One implementation of a red-black tree may do the rebalancing
differently, and still work for it's intended purpose in the majority of
applications where it doesn't matter. One app developer updates their
RB tree code which updated the RB-tree optimizations/rebalancing, and
now a significant portion of the network can't agree on the correct
root. Not only would that be disruptive, it would be a disaster to
track down.
If we were to use a raw trie structure, then we'd have all the above
issues solved: a trie has the same configuration no matter how elements
are inserted or deleted, and accesses to elements in the tree are
constant time -- O(1). There is no such thing as an unbalanced trie.

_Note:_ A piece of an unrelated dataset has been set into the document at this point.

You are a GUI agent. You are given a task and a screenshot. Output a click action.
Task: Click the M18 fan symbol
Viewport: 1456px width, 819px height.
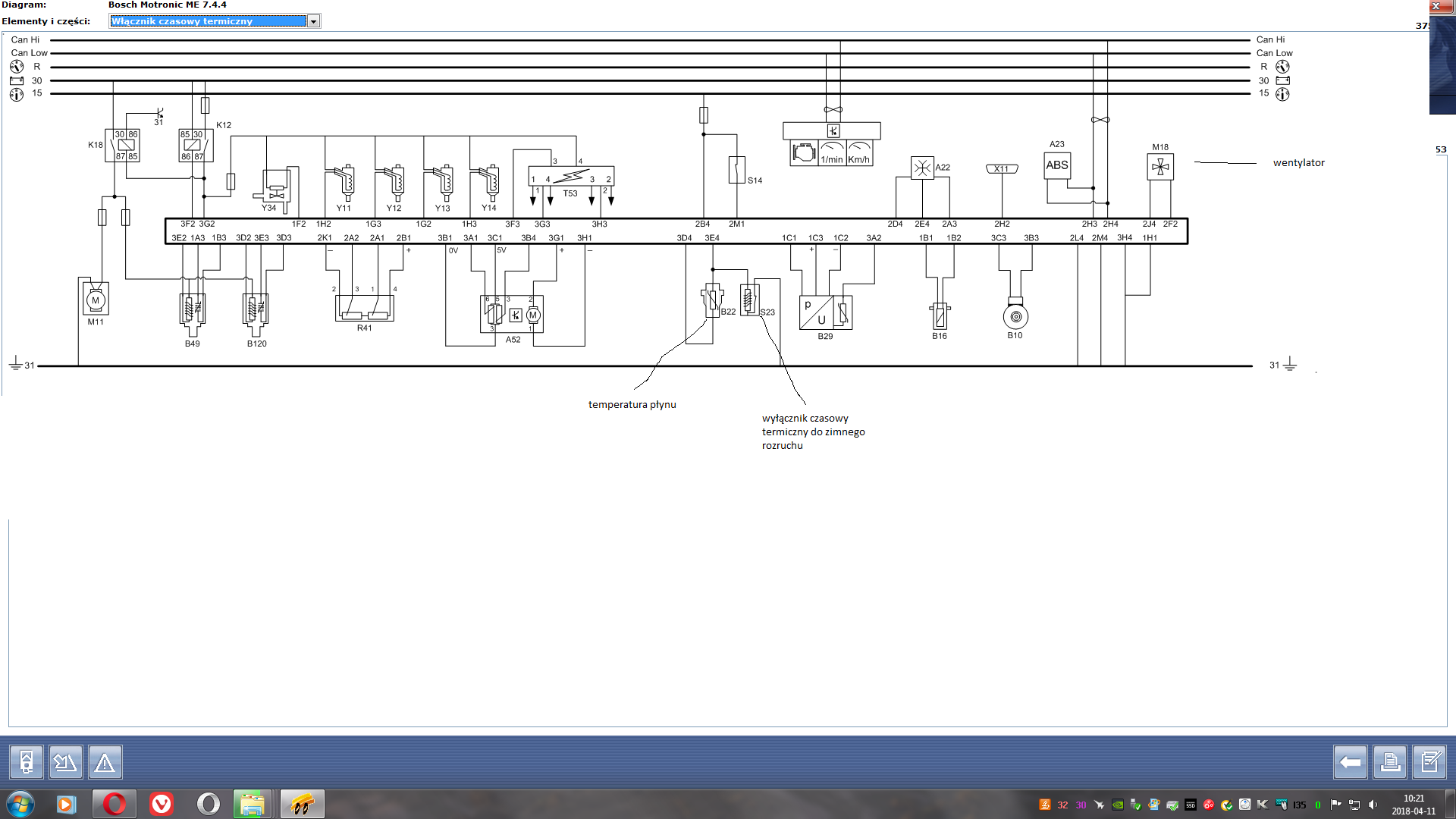1160,167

But overall space-efficiency is an issue.
A PATRICIA tree/trie would be ideal, in my mind, as it also has a
completely deterministic structure, and is an order-of-magnitude more
space-efficient. Insert, delete and query times are still O(1).

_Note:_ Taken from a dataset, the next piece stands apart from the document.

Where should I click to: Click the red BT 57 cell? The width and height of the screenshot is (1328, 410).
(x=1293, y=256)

However, it is not a trivial implementation. I have occasionally looked
for implementations, but not found any that were satisfactory.
So, I don't have a good all-around solution, within my own stated
constraints. But perhaps I'm being too demanding of this solution.
-Alan
On 06/19/2012 12:46 PM, Andrew Miller wrote:
>> Peter Todd wrote:
>> My solution was to simply state that vertexes that happened to cause the
>> tree to be unbalanced would be discarded, and set the depth of inbalance
>> such that this would be extremely unlikely to happen by accident. I'd
>> rather see someone come up with something better though.

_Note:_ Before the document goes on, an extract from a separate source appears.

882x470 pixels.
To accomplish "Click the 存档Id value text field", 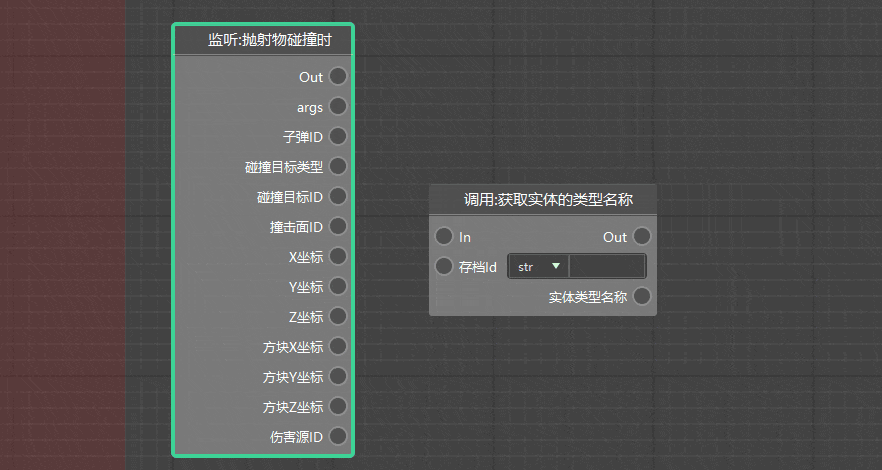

> Here is a simpler solution. (most of this message repeats the content
> of my reply to the forum)
>
> Suppose we were talking about a binary search tree, rather than a
> Merkle tree. It's important to balance a binary search tree, so that
> the worst-case maximum length from the root to a leaf is bounded by
> O(log N). AVL trees were the original algorithm to do this, Red-Black
> trees are also popular, and there are many similar methods. All
> involve storing some form of 'balancing metadata' at each node. In a
> RedBlack tree, this is a single bit (red or black). Every operation on
> these trees, including search, inserting, deleting, and rebalancing,
> requires a worst-case effort of O(log N).
>
> Any (acyclic) recursive data structure can be Merkle-ized, simply by
> adding a hash of the child node alongside each link/pointer. This way,
> you can verify the data for each node very naturally, as you traverse
> the structure.
>
> In fact, as long as a lite-client knows the O(1) root hash, the rest
> of the storage burden can be delegated to an untrusted helper server.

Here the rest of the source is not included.